The two pillars of Hungary’s economic policy are financial stability and reforms, Minister of State at the Ministry for National Economy Zoltán Cséfalvay said at a conference.
At the Hungarian Business Leaders Forum (HBLF) the Minister of State said that stability measures, reforms and the abrogation of the excessive deficit procedure will enable Hungary to resume the “success story” of the 1990s, characterized by a small, open and export-oriented economy.
Some signs of that are already appearing as Hungary was ranked as 9th on the latest Globalization Index of Ernst&Young; Zoltán Cséfalvay stressed adding that Hungarian exports constitute a significant portion of GDP, while the share of products of high added value within total exported goods is close to 20 percent.
By introducing stability measures the Government intended to share the burdens and risks of the crisis.
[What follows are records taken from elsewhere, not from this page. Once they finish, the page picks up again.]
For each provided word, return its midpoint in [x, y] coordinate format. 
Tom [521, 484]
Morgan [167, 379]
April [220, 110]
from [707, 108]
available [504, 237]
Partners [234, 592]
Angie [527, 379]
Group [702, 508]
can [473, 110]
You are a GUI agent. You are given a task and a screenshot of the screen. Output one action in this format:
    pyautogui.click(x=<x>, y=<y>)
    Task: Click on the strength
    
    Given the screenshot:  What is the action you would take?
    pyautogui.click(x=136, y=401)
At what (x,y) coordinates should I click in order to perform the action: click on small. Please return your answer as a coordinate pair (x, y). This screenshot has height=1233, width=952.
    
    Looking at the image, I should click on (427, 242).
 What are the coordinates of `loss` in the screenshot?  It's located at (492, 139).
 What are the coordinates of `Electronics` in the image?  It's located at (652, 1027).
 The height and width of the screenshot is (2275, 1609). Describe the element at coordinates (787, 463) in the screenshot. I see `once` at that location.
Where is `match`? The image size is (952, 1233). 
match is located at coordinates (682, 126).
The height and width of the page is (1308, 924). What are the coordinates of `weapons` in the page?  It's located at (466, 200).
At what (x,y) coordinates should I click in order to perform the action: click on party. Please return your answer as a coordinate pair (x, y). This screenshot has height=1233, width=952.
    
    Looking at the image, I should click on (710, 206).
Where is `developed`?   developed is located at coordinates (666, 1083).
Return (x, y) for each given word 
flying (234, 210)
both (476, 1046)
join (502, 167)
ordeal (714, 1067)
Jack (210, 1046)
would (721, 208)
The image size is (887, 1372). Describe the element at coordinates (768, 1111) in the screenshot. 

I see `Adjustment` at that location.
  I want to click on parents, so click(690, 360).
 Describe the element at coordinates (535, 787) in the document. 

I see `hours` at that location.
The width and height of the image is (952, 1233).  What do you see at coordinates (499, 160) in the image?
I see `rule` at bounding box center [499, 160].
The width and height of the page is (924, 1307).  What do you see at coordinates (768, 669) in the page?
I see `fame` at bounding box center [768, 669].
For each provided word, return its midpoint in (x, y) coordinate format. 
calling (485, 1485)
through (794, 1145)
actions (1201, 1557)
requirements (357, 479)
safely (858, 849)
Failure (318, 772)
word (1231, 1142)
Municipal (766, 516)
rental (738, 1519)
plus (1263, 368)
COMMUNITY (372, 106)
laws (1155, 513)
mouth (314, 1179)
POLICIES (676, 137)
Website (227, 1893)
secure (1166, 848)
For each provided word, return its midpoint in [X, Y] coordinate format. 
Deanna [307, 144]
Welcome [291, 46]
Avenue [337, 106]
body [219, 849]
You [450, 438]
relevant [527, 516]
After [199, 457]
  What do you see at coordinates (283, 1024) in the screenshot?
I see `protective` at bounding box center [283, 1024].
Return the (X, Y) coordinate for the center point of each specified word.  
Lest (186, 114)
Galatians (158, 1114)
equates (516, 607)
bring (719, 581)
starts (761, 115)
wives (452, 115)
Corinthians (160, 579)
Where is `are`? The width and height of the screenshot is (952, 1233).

Among reforms he highlighted the public administration reform which aimed for economies of scale by the transformation of county and district administration; the labour market reform establishing flexible labour market regulation and institutional reforms such as the new Fiscal Council.
The already completed taxation reform assists the improvement of competitiveness by reducing taxes on incomes and increasing those on consumption, said Zoltán Cséfalvay.
The Minister of State added that general government debt has been on a downward path since 2012, central budget deficit was below 3 percent in 2012 and may be around 2.7 percent according to EU methodology. He also stressed that there will be no “election time budget” in 2014, because “this Government will preserve the achievement of a below 3 percent deficit also in the future”.